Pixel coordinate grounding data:
┌──

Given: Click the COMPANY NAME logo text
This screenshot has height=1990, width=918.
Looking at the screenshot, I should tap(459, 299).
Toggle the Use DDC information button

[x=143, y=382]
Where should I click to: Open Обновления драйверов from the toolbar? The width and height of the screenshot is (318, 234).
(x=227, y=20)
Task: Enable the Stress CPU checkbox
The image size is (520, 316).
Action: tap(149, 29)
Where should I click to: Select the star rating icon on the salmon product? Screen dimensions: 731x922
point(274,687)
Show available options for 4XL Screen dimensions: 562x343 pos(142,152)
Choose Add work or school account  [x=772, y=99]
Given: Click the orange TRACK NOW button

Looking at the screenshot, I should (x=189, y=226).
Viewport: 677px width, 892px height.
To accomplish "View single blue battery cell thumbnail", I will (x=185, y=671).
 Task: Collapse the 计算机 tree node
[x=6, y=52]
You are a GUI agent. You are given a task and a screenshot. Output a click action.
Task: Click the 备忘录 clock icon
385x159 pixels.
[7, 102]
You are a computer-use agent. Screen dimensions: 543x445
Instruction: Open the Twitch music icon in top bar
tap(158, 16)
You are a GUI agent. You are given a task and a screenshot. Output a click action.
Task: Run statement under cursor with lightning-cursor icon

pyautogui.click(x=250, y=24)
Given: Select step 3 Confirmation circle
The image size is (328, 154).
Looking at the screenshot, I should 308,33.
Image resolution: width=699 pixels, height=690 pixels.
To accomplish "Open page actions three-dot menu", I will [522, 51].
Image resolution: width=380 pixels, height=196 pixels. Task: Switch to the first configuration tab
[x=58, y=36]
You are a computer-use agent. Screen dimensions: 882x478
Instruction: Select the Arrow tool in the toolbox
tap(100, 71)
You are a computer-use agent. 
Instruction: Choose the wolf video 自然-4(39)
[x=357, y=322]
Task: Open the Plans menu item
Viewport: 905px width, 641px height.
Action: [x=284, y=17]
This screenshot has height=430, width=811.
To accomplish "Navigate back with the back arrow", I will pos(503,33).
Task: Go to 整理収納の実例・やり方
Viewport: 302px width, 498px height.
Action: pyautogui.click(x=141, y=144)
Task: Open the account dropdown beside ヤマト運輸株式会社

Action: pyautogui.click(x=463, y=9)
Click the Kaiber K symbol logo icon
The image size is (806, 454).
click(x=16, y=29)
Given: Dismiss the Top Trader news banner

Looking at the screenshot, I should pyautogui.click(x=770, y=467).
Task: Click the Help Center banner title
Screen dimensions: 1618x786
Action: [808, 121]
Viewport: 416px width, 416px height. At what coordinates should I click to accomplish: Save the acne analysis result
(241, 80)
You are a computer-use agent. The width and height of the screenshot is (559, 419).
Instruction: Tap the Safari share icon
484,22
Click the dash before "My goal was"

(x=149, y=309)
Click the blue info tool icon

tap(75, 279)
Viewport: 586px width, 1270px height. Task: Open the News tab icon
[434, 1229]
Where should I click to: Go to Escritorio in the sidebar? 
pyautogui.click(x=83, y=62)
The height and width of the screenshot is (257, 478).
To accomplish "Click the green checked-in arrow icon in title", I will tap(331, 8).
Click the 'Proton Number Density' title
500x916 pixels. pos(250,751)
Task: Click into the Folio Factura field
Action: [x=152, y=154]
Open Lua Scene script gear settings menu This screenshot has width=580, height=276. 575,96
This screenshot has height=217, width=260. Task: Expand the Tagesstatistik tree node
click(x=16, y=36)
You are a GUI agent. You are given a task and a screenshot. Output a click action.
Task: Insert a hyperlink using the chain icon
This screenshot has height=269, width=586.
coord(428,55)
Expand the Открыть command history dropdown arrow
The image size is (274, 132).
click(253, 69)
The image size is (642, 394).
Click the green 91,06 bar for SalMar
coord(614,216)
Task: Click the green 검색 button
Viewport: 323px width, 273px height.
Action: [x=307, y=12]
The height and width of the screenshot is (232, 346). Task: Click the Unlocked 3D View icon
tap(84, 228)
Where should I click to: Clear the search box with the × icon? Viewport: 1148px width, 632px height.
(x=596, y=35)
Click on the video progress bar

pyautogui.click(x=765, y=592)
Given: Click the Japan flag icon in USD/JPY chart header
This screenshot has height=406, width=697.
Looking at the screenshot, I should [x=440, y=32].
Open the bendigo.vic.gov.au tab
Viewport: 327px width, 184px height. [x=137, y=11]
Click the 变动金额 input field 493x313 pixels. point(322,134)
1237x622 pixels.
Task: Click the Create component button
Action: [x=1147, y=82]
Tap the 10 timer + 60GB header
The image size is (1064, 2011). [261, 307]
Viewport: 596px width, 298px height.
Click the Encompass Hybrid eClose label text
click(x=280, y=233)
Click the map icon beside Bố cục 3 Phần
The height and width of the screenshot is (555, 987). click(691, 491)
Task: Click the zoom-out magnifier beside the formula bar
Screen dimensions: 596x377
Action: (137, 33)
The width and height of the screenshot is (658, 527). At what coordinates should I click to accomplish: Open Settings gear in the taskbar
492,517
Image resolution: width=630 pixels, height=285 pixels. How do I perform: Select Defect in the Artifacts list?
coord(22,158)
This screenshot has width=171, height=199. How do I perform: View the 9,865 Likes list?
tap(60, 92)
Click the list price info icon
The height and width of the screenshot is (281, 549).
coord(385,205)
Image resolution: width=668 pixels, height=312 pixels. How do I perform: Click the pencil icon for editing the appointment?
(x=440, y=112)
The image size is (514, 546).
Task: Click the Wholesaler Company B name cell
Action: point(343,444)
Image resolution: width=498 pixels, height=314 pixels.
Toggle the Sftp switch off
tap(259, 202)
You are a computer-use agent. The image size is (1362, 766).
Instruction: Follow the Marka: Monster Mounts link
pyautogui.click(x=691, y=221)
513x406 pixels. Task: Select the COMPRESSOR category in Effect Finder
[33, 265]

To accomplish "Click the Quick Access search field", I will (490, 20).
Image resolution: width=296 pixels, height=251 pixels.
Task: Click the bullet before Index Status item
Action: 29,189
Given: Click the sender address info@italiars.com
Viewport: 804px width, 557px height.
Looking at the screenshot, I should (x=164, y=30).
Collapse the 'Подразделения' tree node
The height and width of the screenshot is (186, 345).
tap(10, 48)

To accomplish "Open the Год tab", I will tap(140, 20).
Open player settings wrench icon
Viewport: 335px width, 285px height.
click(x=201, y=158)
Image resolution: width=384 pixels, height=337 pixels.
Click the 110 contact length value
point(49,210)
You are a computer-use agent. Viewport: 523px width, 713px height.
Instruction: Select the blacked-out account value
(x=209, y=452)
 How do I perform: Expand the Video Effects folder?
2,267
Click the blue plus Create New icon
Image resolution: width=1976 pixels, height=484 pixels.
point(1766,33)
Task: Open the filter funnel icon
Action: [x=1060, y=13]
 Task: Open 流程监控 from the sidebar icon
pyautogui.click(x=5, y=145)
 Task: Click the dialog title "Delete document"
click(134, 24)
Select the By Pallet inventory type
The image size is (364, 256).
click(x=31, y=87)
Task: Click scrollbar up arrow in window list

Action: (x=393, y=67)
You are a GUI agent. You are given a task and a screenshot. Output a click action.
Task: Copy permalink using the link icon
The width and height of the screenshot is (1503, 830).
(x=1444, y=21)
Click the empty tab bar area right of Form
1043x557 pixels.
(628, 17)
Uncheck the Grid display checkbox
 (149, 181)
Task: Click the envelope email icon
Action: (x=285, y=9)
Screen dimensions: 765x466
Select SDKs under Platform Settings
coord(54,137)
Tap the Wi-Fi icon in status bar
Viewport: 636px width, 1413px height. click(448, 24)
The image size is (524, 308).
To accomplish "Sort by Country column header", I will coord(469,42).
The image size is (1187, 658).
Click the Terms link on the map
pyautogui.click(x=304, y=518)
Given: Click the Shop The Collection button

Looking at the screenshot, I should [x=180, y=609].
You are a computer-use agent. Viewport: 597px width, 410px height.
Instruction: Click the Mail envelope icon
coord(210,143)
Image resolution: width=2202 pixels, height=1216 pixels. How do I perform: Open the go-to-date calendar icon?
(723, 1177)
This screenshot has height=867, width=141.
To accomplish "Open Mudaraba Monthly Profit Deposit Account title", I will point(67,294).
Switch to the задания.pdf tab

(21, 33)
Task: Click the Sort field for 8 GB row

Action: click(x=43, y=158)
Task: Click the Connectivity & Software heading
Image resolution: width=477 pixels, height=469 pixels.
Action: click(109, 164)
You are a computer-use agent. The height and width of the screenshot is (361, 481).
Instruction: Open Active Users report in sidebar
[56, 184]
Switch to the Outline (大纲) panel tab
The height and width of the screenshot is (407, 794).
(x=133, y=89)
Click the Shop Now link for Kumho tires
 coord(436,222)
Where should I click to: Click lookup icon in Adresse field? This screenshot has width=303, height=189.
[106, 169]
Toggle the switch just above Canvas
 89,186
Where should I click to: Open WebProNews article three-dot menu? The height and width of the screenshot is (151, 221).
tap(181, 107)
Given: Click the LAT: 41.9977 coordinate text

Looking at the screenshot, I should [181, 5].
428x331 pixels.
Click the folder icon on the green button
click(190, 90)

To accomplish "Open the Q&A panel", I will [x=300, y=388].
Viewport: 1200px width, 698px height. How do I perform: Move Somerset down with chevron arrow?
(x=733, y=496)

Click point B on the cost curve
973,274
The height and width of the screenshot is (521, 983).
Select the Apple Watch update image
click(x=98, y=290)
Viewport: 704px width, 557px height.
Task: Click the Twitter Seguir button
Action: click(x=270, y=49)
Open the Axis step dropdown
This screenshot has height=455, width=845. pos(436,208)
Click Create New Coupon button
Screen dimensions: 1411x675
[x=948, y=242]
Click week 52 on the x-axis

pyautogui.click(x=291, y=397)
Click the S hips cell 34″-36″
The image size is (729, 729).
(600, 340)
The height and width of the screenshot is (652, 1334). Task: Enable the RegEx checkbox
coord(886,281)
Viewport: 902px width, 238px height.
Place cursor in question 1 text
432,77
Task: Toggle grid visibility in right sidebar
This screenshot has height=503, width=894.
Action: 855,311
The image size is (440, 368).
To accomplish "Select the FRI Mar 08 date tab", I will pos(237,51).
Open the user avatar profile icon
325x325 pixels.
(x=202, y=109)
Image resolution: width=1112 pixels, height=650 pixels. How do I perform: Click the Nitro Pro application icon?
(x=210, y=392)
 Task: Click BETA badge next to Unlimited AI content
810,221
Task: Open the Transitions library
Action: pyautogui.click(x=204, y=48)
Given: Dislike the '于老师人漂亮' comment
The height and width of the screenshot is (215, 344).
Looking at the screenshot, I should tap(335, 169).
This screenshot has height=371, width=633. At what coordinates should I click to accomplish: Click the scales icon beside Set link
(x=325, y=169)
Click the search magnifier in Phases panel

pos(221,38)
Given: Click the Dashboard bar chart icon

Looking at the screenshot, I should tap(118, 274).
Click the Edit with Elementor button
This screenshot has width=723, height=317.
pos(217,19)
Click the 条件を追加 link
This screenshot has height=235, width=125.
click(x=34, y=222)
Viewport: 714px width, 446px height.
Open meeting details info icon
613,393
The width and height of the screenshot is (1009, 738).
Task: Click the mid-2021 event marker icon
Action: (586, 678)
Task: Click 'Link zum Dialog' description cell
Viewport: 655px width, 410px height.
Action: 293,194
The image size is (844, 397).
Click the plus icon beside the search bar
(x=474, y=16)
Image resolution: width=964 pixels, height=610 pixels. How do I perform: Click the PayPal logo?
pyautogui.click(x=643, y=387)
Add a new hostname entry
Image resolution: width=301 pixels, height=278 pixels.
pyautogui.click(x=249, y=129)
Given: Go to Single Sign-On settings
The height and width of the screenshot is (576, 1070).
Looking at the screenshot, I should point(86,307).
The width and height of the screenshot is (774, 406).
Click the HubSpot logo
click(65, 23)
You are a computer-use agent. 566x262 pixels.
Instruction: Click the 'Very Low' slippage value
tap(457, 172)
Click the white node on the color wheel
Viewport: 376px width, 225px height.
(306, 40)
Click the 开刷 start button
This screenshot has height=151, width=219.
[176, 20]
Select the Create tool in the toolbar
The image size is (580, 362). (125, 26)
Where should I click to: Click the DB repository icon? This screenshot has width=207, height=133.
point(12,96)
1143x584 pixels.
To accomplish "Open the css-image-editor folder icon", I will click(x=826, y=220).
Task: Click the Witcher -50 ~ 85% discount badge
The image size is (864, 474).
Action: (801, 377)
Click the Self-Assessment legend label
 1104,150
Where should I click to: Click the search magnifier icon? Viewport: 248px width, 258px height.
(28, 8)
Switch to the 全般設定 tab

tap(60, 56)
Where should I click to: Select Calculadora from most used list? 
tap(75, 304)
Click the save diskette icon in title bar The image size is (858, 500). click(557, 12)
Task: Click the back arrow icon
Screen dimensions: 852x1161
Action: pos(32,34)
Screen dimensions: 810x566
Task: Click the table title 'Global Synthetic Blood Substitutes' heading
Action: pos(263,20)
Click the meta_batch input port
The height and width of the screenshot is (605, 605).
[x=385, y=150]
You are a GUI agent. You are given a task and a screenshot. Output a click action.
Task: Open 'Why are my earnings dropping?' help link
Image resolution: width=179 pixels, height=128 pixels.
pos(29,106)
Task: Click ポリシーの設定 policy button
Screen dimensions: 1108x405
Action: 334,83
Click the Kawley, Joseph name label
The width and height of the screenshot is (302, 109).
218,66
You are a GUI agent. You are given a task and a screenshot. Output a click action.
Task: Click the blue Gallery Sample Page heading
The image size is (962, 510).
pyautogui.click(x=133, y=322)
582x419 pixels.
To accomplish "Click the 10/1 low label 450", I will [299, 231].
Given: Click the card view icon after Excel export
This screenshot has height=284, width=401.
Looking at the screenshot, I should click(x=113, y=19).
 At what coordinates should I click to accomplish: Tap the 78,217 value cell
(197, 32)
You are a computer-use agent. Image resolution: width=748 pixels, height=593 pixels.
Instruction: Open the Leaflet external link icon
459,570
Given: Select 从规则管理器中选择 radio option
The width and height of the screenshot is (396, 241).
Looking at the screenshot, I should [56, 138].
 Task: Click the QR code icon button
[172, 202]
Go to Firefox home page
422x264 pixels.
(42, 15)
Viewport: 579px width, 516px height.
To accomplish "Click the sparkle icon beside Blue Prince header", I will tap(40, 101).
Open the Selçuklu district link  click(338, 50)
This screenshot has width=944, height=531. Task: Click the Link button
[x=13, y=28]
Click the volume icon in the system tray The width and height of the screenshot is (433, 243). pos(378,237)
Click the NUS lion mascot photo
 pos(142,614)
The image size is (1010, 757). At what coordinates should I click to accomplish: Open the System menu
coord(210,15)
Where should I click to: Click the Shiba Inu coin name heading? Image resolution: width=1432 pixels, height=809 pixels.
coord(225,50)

└──

### INSTRUCTIONS TO FOLLOW
What is the number of lines in these entries that hold "back"? Reply with the figure alone.

### WRITTEN RESPONSE
2